• Extract to read:
━━━━━━━━

News Release

Presence Of Protein Extends Life; Potential Aging Mechanism Found

Peer-Reviewed Publication

Brown University

PROVIDENCE, R.I. -- Scientists have provided direct evidence that a class of proteins plays a role in extending life.

Their study, published in this week's issue of the journal Nature, demonstrates that a brief genetic response to heat stress can increase a fruit fly's life span at normal temperatures. The finding uncovers a potential mechanism for aging because the capacity to moderate stress is a central function to regulating that aging mechanism.

In the study, Marc Tatar and colleagues from the University of Minnesota exposed fly strains to short doses of nonlethal warmth, inducing expression of a protein dubbed hsp70. Flies bred to contain extra copies of hsp70 genes responded to the warmth by producing a lot of hsp70, which substantially increased their life span over a two-week period after heat treatment.

Only a brief, low level of genetic expression was required to obtain a long-term improvement in survival of the flies, said Tatar, now an assistant professor of ecology and evolutionary biology at Brown University.

Hsp70 is one of the body's many "chaperone" proteins, which promote the proper folding and shaping of other proteins during biological processes. Molecular chaperones, such as hsp70 or "heat-shock proteins," are thought to combat stress-related damage to protein function caused by exposure to heat or cold.

The researchers think fruit flies produce hsp70 after exposure to warmth, because it may re-establish other proteins adversely affected by warming. Hsp70 may also interact with other stress response mechanisms.

━━━━━━━━

• Data entries:
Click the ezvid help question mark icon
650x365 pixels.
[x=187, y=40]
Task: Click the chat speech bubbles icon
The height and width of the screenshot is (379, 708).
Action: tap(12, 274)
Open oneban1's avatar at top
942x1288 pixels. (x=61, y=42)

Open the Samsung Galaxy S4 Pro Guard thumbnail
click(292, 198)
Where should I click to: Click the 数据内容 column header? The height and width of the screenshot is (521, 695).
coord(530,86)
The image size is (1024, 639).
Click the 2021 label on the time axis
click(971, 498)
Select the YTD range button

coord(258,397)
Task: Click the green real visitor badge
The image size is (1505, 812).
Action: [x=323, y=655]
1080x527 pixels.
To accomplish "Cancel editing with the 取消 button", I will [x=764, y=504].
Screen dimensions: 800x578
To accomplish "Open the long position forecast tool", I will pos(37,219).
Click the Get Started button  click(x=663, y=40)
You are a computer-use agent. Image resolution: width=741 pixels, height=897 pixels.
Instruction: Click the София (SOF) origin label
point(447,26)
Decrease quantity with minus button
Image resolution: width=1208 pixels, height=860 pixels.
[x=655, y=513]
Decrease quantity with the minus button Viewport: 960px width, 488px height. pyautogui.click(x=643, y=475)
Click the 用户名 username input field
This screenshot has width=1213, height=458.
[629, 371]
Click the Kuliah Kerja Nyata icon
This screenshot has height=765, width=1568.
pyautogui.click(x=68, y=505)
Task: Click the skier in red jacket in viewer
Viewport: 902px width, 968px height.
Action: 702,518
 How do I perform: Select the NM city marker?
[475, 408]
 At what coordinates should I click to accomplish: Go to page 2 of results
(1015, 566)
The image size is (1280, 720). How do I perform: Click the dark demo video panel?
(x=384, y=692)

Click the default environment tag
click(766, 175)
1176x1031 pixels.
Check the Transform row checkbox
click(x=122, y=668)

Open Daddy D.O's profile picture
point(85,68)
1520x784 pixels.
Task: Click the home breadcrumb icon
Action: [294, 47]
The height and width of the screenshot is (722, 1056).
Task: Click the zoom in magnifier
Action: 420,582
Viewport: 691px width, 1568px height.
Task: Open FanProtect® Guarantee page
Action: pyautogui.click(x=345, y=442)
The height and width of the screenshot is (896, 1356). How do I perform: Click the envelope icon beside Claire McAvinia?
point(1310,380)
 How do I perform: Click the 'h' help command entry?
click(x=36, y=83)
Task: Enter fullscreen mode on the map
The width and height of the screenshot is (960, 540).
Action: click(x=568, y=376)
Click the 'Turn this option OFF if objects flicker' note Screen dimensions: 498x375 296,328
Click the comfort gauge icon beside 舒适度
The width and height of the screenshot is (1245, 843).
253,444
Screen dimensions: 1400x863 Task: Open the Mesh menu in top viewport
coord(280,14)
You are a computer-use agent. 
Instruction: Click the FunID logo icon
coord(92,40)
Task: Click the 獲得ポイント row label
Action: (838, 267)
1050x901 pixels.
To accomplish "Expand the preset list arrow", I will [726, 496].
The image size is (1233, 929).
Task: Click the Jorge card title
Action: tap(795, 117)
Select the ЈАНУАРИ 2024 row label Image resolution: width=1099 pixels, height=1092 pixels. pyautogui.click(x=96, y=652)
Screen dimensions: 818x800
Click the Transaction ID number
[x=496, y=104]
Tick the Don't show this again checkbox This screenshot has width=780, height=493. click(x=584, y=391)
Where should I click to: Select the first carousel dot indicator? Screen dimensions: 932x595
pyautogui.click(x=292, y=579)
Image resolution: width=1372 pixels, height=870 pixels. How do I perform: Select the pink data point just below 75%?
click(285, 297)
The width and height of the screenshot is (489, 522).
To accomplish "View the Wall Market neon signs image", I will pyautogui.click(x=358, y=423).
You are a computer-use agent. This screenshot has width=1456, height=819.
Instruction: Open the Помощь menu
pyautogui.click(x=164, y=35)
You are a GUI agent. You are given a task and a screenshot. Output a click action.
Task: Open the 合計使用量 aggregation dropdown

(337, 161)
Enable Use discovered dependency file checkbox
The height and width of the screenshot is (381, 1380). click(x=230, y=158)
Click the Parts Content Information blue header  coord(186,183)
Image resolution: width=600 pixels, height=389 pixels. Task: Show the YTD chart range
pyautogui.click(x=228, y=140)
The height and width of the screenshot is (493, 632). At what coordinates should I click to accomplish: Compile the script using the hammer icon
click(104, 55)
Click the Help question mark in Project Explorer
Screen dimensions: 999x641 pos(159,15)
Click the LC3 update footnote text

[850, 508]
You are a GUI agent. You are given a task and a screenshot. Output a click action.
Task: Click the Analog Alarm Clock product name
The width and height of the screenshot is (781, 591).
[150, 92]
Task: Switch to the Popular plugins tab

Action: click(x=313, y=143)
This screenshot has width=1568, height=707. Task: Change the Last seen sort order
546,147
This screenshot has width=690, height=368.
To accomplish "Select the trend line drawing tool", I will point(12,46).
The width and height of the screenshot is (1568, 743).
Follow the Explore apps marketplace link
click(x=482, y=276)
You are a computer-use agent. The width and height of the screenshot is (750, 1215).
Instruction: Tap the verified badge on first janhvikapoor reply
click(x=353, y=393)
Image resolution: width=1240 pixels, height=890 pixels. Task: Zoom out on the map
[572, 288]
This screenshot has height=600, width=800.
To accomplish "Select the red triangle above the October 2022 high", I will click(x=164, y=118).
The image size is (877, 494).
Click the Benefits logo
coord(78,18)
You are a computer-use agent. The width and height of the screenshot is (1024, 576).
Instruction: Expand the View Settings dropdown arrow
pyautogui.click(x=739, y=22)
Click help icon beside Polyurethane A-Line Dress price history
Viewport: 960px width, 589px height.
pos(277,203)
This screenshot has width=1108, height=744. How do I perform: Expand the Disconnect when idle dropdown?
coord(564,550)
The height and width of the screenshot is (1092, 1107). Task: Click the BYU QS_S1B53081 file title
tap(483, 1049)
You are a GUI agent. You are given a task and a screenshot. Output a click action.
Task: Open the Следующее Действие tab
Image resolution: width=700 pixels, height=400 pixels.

━━━━━━━━

• Work request: Pick up the news release on hsp70 and fruit fly life span after its final sentence and write what comes next.

• Task answer:
Transient but effective levels of hsp70 could be present when stress is routinely encountered, the researchers said. Hsp70 may repair and restore higher-order cell functions, which themselves would otherwise quicken the mechanism responsible for aging.

However, people shouldn't think they will live longer by taking daily doses of heat or by sitting in endless saunas, Tatar said.

"Our bodies tightly regulate hsp70 and other heat-shock proteins, he said. "Although heat, cold and all sorts of stresses can elicit these chaperone proteins, the normal level of stress actually produces the body's optimal amount of heat-shock proteins. So putting your body through a series of minor stresses, such as heat exposure, won't elicit any more of the proteins in the long run. Your body is controlling their threshold levels."

Tartar and colleagues say the findings are a stepping stone to studies aimed at discovering which proteins are the exact targets of heat-shock genes. `We would like to find out why the heat-shock proteins evolved to do what they do," he said.